> THE PROBLEM: Every line from the one with "Instruction: Mark item as gift with 赠品F4" through the final line of the data below goes in the answer, copied exactly. Pictures do not.

Screenshot grounding data
┄┄┄┄┄┄┄┄┄┄┄┄┄┄┄┄┄┄┄┄

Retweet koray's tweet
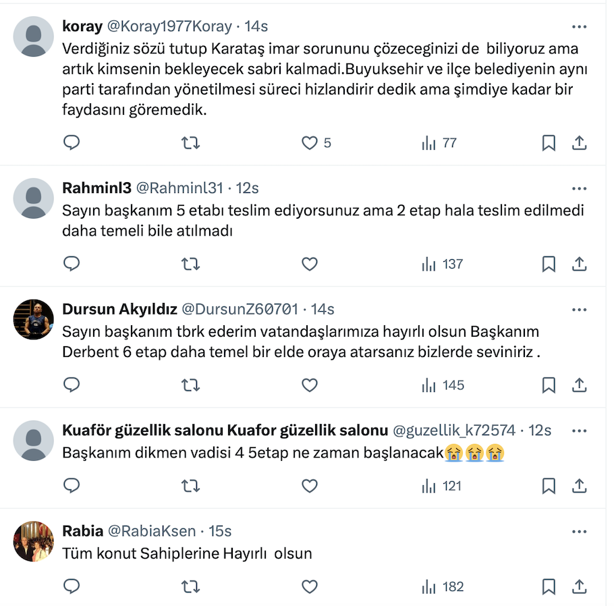This screenshot has height=606, width=614. 191,143
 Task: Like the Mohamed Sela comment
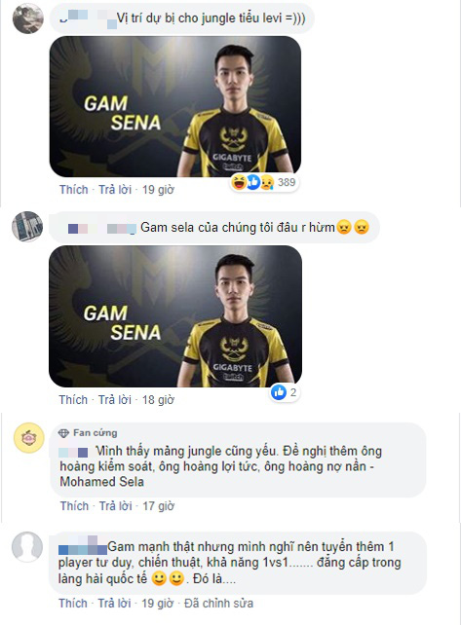click(74, 506)
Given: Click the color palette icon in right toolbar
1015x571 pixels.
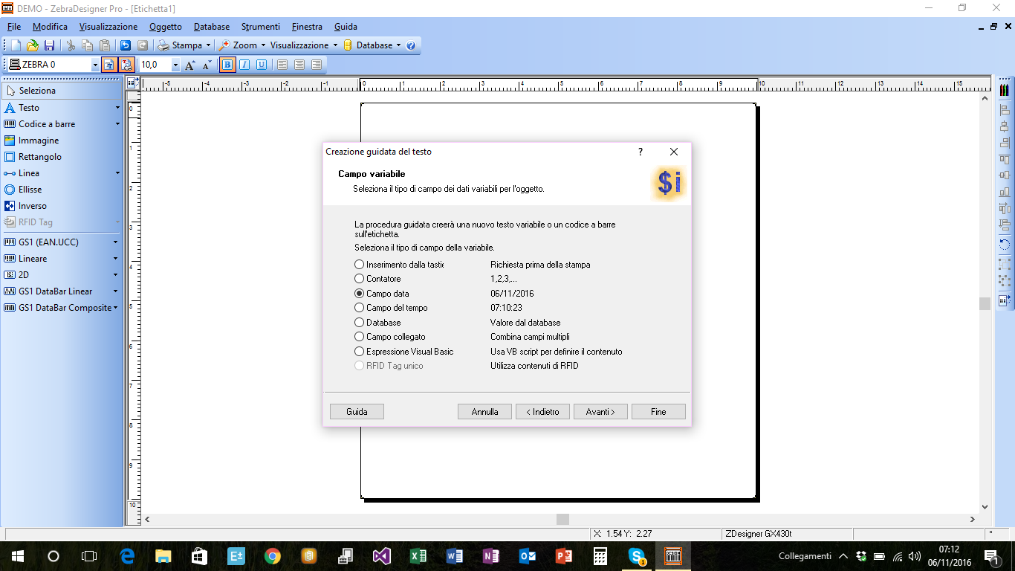Looking at the screenshot, I should point(1005,90).
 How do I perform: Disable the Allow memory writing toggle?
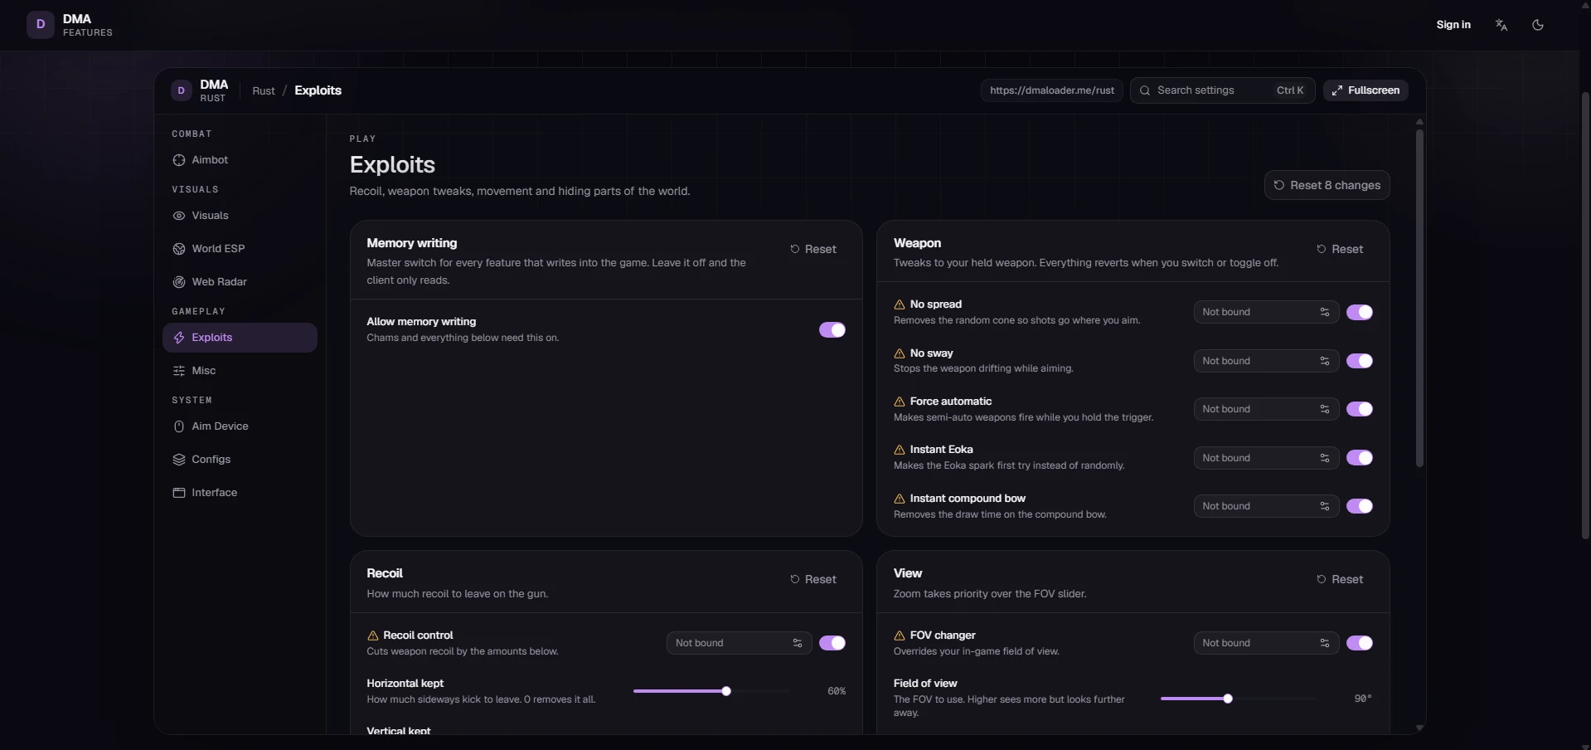pos(832,330)
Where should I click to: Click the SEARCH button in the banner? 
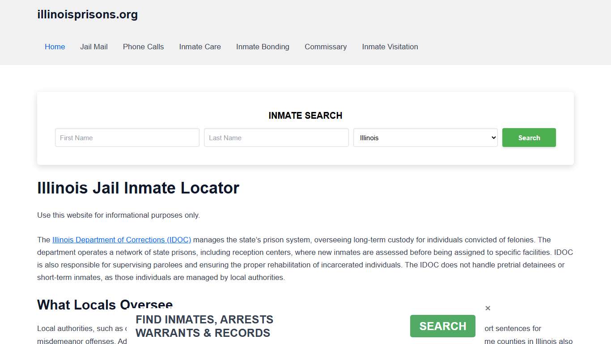(x=442, y=326)
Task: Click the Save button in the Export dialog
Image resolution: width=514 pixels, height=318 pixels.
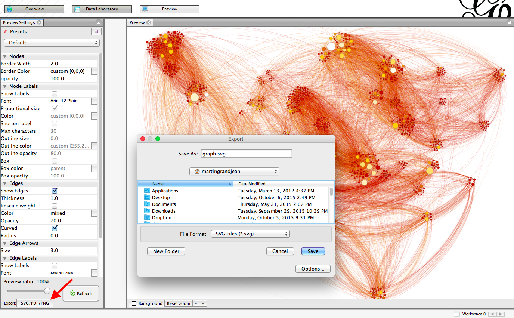Action: [x=313, y=251]
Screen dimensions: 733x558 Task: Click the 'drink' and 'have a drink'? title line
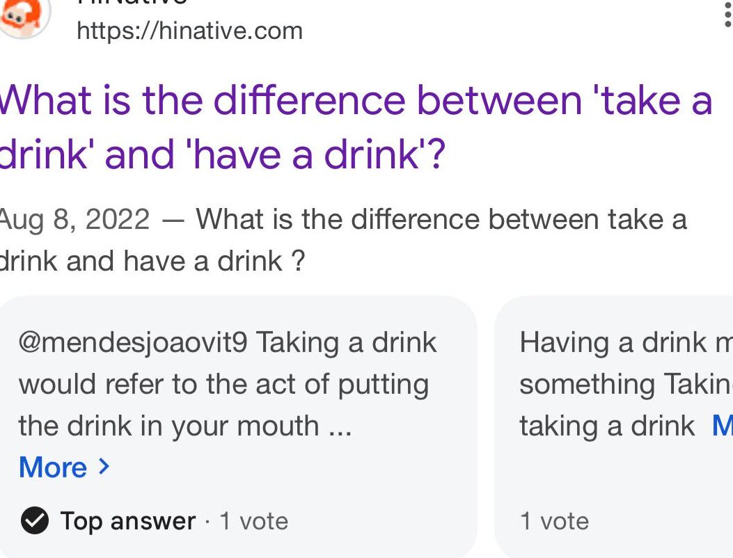tap(221, 154)
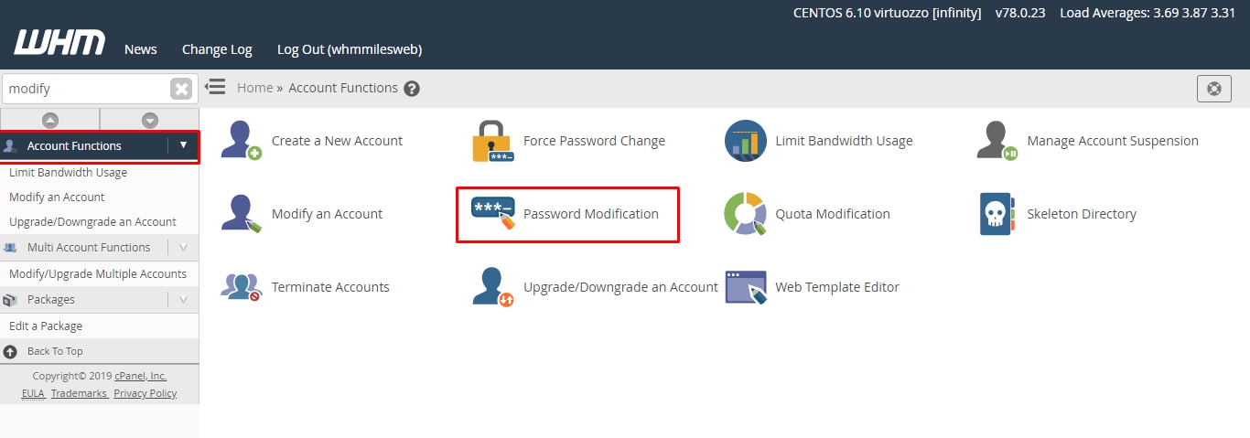Open the Create a New Account icon
1250x438 pixels.
coord(242,141)
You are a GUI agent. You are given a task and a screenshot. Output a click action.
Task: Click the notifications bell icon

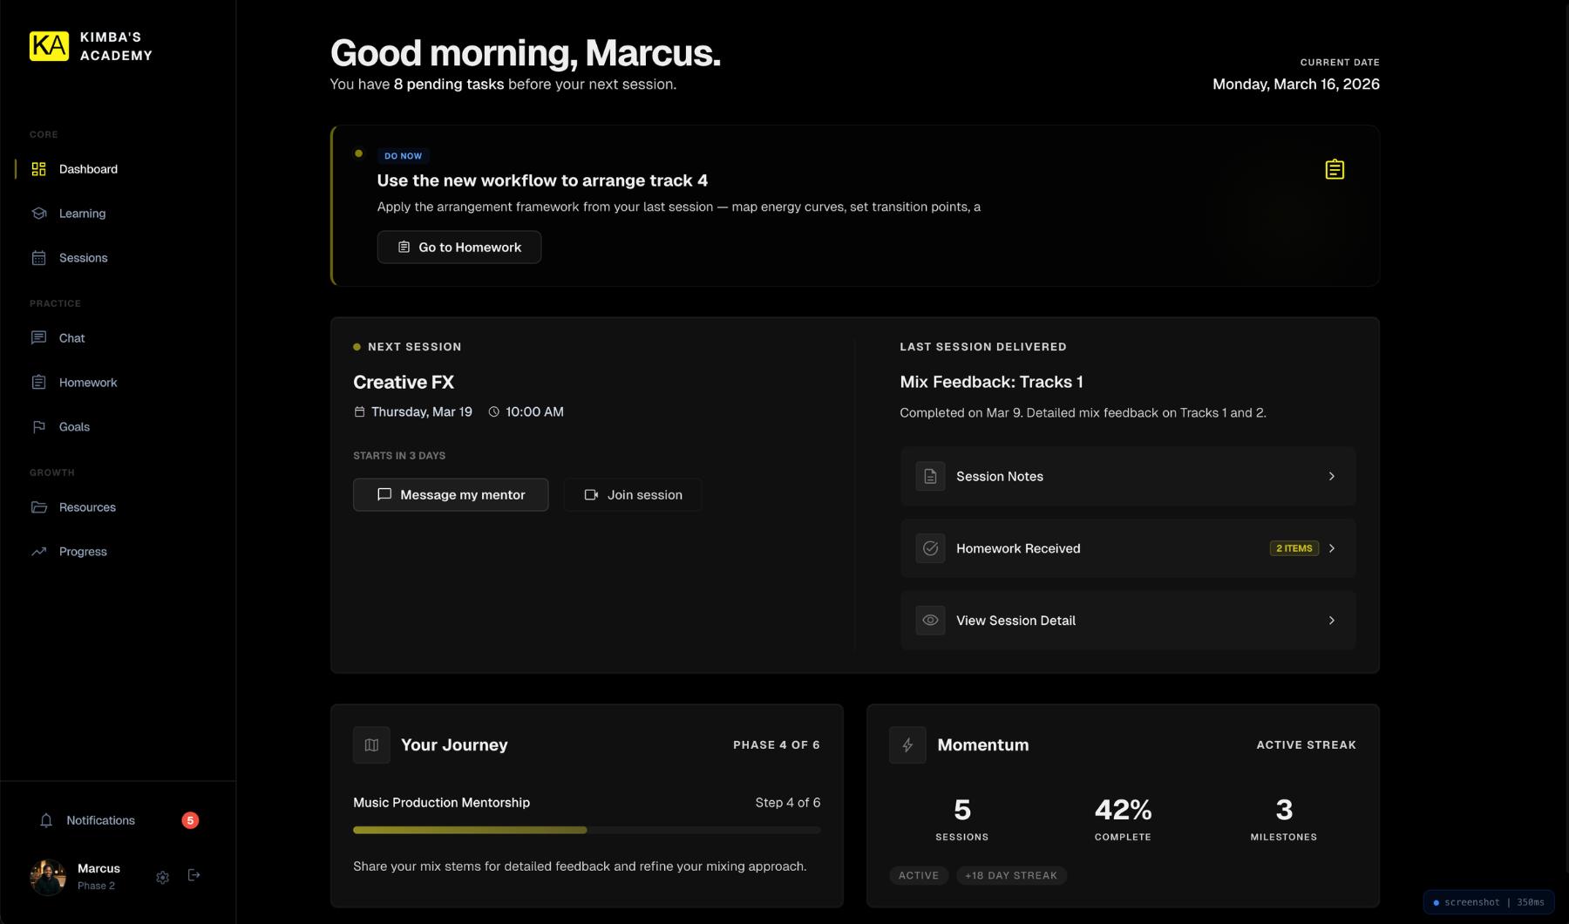(x=46, y=820)
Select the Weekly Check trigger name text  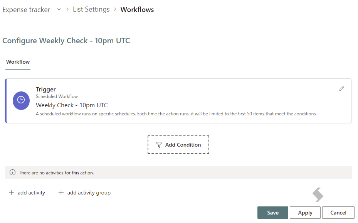pyautogui.click(x=72, y=105)
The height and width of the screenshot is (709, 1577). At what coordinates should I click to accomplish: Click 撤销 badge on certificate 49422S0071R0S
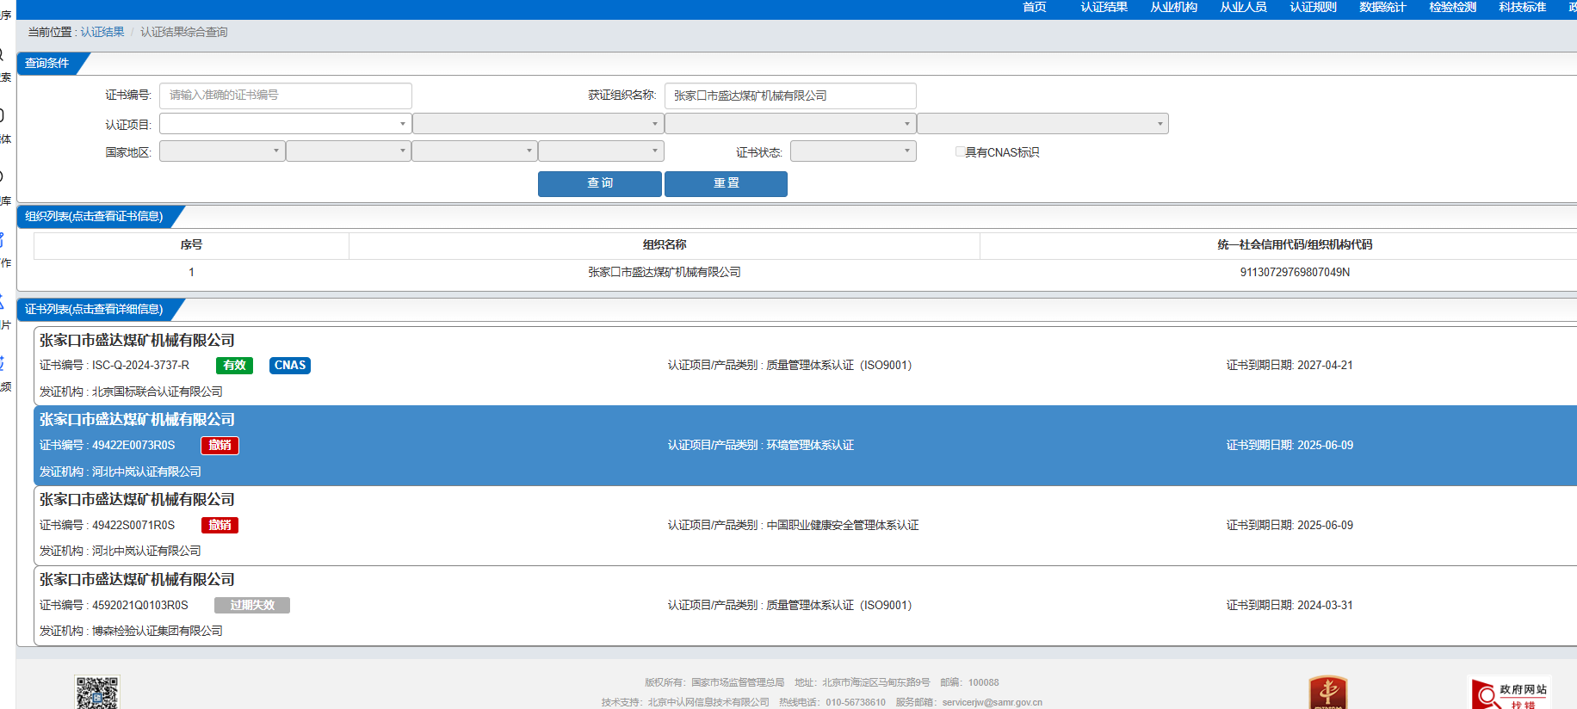pos(220,526)
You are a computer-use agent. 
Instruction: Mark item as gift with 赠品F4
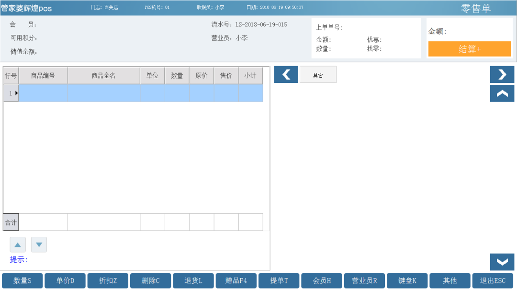[x=236, y=281]
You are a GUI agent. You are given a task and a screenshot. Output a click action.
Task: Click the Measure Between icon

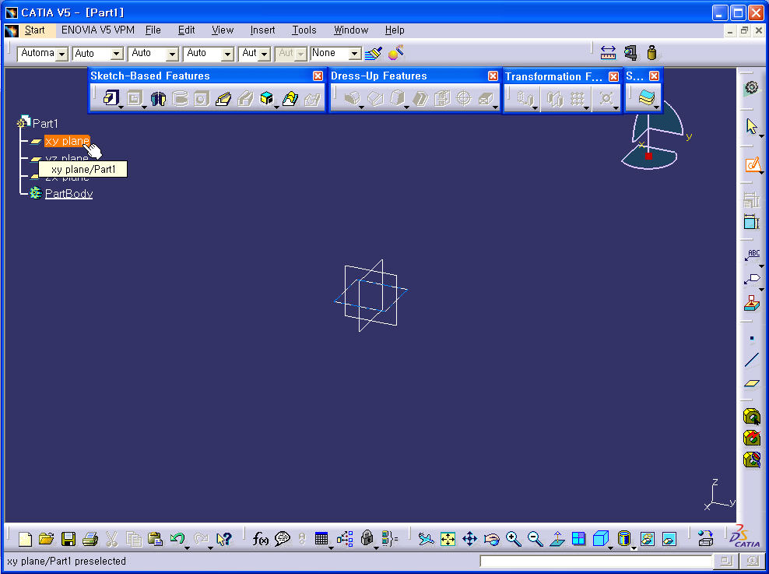[x=609, y=53]
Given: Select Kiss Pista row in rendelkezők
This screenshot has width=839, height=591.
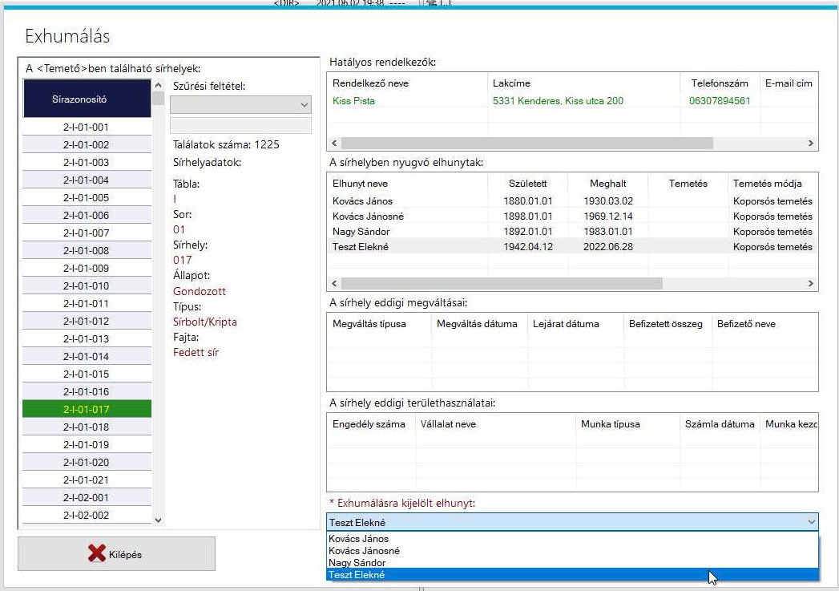Looking at the screenshot, I should point(353,101).
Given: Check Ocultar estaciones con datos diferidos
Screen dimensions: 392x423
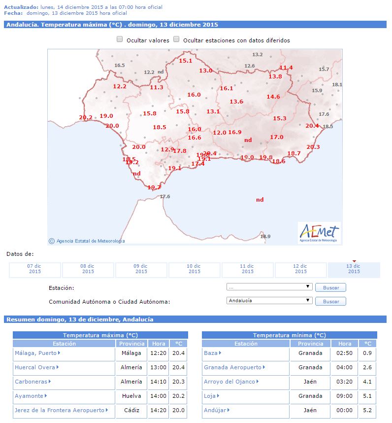Looking at the screenshot, I should pos(176,39).
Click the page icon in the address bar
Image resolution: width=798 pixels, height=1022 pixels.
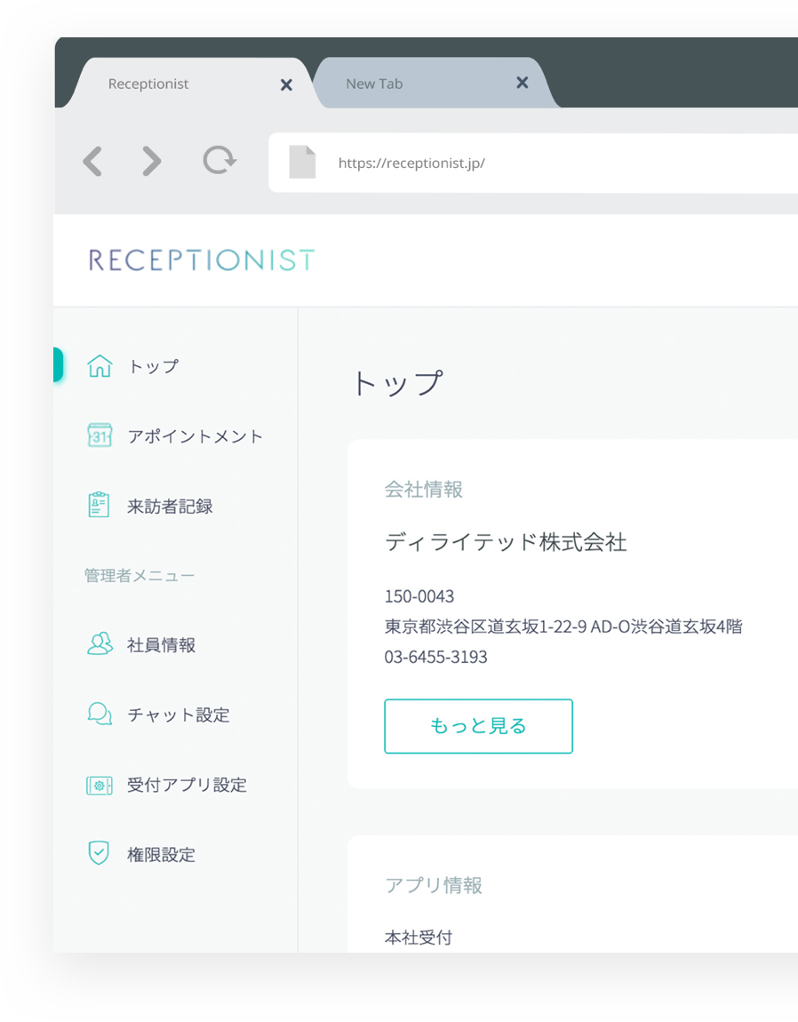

┄┄┄┄┄┄┄┄┄┄┄┄┄┄┄┄┄┄┄┄

> RESPONSE:
Instruction: Mark item as gift with 赠品F4
[x=236, y=281]
You are a GUI agent. You are given a task and a screenshot. Output a click action.
Task: Click the Measure Between icon

[x=609, y=53]
Given: Select Kiss Pista row in rendelkezők
This screenshot has width=839, height=591.
Looking at the screenshot, I should point(353,101).
Given: Check Ocultar estaciones con datos diferidos
Screen dimensions: 392x423
Looking at the screenshot, I should pos(176,39).
Click the page icon in the address bar
Image resolution: width=798 pixels, height=1022 pixels.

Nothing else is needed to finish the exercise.